Unsere Collage zeigt Szenen, die Matthäus heute beschreiben könnte: Jugendliche, die müde und ohne Perspektive am Rand sitzen. Ein Gefangener, der hinter Gittern auf jemanden wartet, der ihn ernst nimmt und nicht verurteilt. Eine Frau im Rollstuhl, die spürt: Ich darf lachen und leben. Eine alte Frau, die mit Liebe und Fürsorge Nahrung bekommt.
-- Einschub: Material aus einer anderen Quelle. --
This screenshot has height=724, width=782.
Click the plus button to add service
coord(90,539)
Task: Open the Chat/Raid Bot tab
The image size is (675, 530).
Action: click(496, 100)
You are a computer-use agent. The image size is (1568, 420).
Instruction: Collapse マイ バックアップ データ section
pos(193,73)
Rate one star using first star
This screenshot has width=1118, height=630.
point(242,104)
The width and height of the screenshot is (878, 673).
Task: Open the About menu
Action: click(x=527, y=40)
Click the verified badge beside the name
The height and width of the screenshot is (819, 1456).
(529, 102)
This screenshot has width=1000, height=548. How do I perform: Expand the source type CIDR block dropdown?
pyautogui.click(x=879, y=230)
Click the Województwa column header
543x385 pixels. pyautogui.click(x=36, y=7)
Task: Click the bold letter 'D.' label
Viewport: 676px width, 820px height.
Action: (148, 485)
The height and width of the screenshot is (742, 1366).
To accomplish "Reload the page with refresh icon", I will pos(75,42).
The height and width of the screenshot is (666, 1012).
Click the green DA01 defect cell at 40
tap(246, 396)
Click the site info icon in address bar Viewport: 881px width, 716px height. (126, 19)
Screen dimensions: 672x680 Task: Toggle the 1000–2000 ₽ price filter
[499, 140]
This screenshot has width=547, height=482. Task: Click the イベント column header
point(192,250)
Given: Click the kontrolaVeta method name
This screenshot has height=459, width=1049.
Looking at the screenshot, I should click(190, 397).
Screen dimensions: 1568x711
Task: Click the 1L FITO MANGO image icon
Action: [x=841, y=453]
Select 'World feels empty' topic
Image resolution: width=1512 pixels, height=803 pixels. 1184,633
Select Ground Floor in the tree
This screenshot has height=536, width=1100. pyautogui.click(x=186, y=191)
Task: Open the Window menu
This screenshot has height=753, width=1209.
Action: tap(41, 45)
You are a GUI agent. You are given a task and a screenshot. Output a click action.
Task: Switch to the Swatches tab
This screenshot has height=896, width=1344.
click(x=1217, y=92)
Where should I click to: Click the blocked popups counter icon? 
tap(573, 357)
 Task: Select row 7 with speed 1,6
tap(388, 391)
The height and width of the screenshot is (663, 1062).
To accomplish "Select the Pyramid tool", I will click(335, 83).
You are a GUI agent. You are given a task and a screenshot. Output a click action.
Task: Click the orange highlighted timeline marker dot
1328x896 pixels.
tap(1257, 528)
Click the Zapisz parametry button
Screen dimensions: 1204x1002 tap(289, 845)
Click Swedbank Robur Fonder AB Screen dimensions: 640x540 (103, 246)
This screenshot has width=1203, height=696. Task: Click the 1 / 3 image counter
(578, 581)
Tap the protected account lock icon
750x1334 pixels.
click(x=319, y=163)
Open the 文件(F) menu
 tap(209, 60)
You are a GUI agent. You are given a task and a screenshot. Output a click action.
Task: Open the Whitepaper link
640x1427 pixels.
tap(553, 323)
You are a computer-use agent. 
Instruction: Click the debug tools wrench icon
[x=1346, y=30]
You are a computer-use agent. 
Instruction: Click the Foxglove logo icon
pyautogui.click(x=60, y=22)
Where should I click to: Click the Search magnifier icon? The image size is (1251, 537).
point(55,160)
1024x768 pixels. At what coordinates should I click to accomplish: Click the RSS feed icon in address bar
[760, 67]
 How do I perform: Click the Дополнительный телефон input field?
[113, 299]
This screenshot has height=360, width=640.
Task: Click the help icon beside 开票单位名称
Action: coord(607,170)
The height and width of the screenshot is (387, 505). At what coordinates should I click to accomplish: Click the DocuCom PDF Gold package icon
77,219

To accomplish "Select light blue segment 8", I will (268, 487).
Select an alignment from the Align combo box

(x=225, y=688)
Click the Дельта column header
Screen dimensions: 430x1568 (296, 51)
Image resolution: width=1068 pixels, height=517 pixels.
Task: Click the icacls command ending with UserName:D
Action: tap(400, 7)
All diese Bilder erzählen von der gleichen Botschaft: Jesus ist da, wo Menschen an ihre Grenzen stoßen. Er ist da, wo die Hoffnung schwindet. Er ist da, wo Versagen und Verstrickung das Leben klein machen. Er ist da, wo Krankheit und Schwäche entmutigen. Jesus bringt keine billigen Lösungen, kein Wegzaubern der Not. Er bringt Nähe und Wärme, Einfühlen und Verstehen. Er bringt Zuwendung. Er bringt ein Licht, das im Dunkel leuchtet. Und das verändert alles.
Wie können wir das heute erfahren? Die Antwort liegt nicht nur im Rückblick auf Jesus in Galiläa. Sie liegt darin, dass sein Geist uns bewegt. Er ist gegenwärtig, wenn Menschen füreinander da sind, wenn jemand sich Zeit nimmt für einen anderen, wenn jemand einen Blick voller Güte schenkt, wenn jemand hilft, wo die Kräfte fehlen.
So wird die alte Botschaft von Matthäus lebendig: Das Reich Gottes ist nahe. Nicht irgendwo weit weg, sondern mitten unter uns, wenn wir reden und handeln wie Jesus.